Bookreporter | The Committed

Jana Siciliano reviews The Committed for the Bookreporter.

How does a writer follow up a debut novel that drew comparisons to Toni Morrison and Graham Greene, won the 2016 Pulitzer Prize for Fiction, and became a massive bestseller? If the author is Viet Thanh Nguyen and the book is THE SYMPATHIZER, you write about the new adventures of “the man of two minds” as he sails off to France as a refugee with his blood brother, Bon, and maneuvers around the drug-fueled 1980s. He encounters questions of cultural and personal identity and worth that bring home the realities of being seduced by the wonders of free market capitalism. THE COMMITTED is a shiny pearl of a novel that carries on this story.

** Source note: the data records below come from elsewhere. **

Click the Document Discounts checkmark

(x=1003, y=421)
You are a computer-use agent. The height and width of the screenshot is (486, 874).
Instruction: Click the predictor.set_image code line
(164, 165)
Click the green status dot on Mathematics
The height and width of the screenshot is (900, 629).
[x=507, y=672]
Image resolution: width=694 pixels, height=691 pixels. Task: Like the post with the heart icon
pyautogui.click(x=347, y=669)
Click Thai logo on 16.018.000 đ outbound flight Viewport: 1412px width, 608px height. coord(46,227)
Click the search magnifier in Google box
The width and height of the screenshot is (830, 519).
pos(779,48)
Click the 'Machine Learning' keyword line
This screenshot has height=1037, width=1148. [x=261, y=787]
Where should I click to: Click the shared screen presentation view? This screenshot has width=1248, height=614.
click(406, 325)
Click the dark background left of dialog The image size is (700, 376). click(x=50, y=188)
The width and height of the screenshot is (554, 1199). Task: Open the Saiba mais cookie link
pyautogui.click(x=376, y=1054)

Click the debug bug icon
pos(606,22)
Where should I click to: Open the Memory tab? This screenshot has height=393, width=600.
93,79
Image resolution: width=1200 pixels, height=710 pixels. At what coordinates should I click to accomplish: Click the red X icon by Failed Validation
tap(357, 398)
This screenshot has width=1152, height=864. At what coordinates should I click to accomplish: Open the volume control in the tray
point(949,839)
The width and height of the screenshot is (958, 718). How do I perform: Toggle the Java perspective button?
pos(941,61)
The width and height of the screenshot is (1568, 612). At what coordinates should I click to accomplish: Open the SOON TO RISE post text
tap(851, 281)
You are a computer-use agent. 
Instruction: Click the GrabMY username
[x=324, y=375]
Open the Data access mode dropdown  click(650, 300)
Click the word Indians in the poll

“If you made a coq au vin of John le Carré, Ralph Ellison, Amy Tan and Kurt Vonnegut, and threw in a significant amount of Red Bull and gave the potion to Edgar Wright to put on screen against a soundtrack of Euro-trash disco music, you may begin to come close to describing THE COMMITTED.”

With humor and pathos intact, Nguyen puts the pedal to the metal. If you have spent a distinct chunk of time learning how to breathe to slow down your anxious, racing heart during the pandemic, you will have to utilize your new skills to get through this rapid-fire, violent, funny and terrifying bumper car collision of colonialism, communism and capitalism. “Collaborating was the great twentieth-century sin of the French, who could only mumble the word…. The Algerians might disagree about collaboration being the greatest sin, weighed against the outright massacre of their people by the French colonizers we shared. But who cares what the Algerians have to say? For that matter, who cares what we have to say, especially if we say nothing, as the dead usually do?” Everyone is searching for something. What matters — who he is — is changing as he comes up against the identity issues of other refugees and instead decides to rush headlong into the long-dreamed-about wonders of the Western capitalism of his colonial oppressors.

The Sympathizer is not just trying to survive; he has the basics. So now what? He finds himself, like Patrick Bateman and the ravenous rich of ’80s Manhattan, choosing to upgrade economically with consumer culture and drugs while the black clouds of political degradation and oppression continue to haunt him. He and Bon find themselves drawn into a neo-liberal intellectual world courtesy of other Vietnamese living in the chaotic city. The Sympathizer must find a new way to bring about positive collaboration between his refugee cohorts and his new friends. This brave new world gives birth to dark abuses of the senses and confusing and difficult looks at how the past, present and future all combine to affect each other.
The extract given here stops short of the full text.